Hizmet sağlayıcının, davranışlarını gösterebilmesinin ikinci yolu “derin davranış” biçimidir. Burada kişi başka birisine göstermek istediği duyguları gerçekte deneyimlemeye ya da hissetmeye çalışmaktadır. Burada, bir hizmet sağlayıcısının beklenen duyguyu algılaması ve yaşayabilmesi için kendisini tüm içtenliğiyle o davranışa odaklayabilir. Duygular aktif olarak o davranışa katılabilir, bastırılır veya şekillendirilir. Yüzeysel davranış

(4)

doğrudan kişinin dışa dönük davranışlarına odaklanırken; derin davranış sergilemek, doğrudan kişinin iç hislerine odaklanır (Ashforth ve Humphrey, 1993: 92-93). Inigo vd. (2007) 345 pratisyen doktor üzerinde yaptıkları çalışmada, derin davranış ile duygusal tükenme arasındaki ilişkinin istatistiksel olarak anlamlı olmadığını; benzer olarak, Yürür ve Ünlü (2011)’nün Yalova ilinde otel çalışanları üzerine yaptıkları çalışmada derin davranışın duygusal tükenme ile aralarında anlamlı bir ilişki olmadığını; Brotheridge ve Grandey (2002), “Emotional Labor and Burnout: Comparing Two Perspectives of People Work” adlı çalışmalarında, tam zamanlı Kanadalı çalışanların derin davranışı ile tükenmişlik arasında ise ilişki olmadığını tespit etmişlerdir. Lv vd. (2012)’nin Çin'deki otel çalışanlarının, derin davranış sergilemelerinin duygusal tükenmeyi olumsuz yönde etkilediğini tahmin etmişlerdir. Benzer bir sonuç, Rogers vd. (2014)’nin Avustralya’da asistan doktorlar üzerine yaptıkları çalışmada da, derin davranışın işe bağlı tükenmişlikle negatif yönde ilişkili olduğunu belirlemişler; yine, Türkiye’de yapılan bir çalışmada, Korkmaz vd. (2015) turizm alanında çalışanlar üzerine yaptıkları çalışmalarında, derin davranış ile duygusal tükenme arasında negatif yönlü anlamlı bir ilişki bulmuşlardır. Oral ve Köse (2011)’in Manisa merkezde çalışan tıp doktorlarının derin davranış gösterimleri esnasında tükenmişlik yaşamadıkları bulgusuna ulaşmışlardır.

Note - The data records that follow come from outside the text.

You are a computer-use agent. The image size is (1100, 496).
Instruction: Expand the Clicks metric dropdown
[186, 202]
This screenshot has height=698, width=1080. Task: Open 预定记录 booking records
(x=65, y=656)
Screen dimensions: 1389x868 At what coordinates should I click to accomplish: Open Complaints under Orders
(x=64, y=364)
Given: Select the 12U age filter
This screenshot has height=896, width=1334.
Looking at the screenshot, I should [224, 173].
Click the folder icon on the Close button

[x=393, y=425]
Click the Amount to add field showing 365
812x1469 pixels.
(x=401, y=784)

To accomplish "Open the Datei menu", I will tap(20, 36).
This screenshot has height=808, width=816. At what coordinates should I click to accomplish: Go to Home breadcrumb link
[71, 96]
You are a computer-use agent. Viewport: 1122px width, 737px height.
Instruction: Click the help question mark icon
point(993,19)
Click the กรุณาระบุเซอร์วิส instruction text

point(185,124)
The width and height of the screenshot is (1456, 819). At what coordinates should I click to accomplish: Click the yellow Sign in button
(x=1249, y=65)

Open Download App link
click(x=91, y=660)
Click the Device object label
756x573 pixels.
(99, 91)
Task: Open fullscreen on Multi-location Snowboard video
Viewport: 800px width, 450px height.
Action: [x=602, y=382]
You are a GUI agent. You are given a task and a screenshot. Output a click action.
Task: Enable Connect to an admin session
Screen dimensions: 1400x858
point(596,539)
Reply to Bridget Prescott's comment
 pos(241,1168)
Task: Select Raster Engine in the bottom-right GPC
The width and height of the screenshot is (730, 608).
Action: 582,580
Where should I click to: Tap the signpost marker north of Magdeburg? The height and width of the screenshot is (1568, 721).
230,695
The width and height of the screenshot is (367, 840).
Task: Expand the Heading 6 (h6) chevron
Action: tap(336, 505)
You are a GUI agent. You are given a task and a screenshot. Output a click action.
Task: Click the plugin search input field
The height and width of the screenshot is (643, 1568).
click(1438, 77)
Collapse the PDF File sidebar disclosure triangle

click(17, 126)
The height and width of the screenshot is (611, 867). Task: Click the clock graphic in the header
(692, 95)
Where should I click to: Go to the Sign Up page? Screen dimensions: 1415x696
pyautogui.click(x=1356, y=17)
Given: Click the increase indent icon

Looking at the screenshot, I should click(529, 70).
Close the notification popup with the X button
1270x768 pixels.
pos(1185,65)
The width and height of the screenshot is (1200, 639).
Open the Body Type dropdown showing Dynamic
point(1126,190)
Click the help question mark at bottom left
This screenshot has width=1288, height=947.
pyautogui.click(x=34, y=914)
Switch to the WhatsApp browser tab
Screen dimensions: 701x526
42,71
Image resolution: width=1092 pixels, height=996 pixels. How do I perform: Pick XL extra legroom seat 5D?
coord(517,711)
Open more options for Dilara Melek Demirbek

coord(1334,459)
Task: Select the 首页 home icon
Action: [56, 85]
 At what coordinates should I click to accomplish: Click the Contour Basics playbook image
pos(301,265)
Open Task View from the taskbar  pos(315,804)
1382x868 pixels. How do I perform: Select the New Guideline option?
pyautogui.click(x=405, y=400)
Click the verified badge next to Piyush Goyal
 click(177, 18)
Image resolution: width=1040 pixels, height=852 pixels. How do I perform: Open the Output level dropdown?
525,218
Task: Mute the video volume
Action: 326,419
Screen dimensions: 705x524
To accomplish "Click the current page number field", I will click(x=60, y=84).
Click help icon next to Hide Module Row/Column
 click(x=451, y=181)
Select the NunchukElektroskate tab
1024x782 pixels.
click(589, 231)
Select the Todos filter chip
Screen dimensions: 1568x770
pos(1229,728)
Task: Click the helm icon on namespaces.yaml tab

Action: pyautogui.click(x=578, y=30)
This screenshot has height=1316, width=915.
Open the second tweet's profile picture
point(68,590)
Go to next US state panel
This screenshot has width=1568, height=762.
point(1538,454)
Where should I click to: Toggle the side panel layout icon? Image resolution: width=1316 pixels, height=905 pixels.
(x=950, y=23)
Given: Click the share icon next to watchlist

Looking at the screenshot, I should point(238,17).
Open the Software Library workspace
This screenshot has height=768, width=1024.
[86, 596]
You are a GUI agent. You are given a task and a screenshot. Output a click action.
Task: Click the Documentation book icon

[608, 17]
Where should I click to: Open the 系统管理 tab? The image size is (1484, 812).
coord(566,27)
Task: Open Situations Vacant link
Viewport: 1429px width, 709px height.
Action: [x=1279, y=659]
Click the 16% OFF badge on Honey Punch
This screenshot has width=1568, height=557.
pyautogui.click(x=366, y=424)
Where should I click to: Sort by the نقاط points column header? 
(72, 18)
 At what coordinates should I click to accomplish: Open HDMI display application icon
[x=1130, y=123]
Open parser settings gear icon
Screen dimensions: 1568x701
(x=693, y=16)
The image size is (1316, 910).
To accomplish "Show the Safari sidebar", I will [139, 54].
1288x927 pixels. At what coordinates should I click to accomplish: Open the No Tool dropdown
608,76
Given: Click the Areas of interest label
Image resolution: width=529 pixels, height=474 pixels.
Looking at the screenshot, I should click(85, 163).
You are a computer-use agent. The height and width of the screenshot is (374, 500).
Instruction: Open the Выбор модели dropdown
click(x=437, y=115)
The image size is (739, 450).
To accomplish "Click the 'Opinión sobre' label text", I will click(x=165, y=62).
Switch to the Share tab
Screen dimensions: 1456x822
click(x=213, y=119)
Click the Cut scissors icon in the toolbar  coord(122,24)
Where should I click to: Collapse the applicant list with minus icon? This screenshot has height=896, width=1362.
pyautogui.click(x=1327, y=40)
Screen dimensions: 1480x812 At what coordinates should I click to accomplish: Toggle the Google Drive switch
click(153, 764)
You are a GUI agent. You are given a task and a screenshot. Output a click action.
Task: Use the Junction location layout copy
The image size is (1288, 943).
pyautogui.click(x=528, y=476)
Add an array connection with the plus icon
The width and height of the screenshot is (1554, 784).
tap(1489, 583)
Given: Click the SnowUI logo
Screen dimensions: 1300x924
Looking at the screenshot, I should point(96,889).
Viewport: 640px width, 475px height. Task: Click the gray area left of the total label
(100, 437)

Duygusal emek anlayışında karşılaşılan sorun, bir kişinin kendiliğinden ve gerçekte beklenen duygusunu deneyimlemesine ve ifade etmesine izin vermemesi şeklinde tezahür etmesidir. Açıkçası bir hizmet sağlayıcısı, Hochschild tarafından tartışılan, duyguyu düzeltmek zorunda kalmadan kendiliğinden ifade etmesi beklenen davranış biçimini “doğal davranış” olarak hissedebilmesi şeklindedir. Örneğin, yaralı bir çocuğun bakışına duygudaşlık kuran bir hemşirenin "rol yapmasına" gerek yoktur. Zihinsel duygu ile biliş arasındaki tam ilişki hakkındaki tartışmalara girilmeden buradaki bakış açısı, hizmet sağlayıcının sahip olduğu duygusu için hissetmek ve nispeten az çaba harcayarak davranışını gösterebilmektir. Dolayısıyla, bu gerçek deneyim ve doğal duyguyu ifade etme, duygusal emeği yerine getirmenin üçüncü bir aracı olarak görülmektedir (Ashforth ve Humphrey, 1993: 94).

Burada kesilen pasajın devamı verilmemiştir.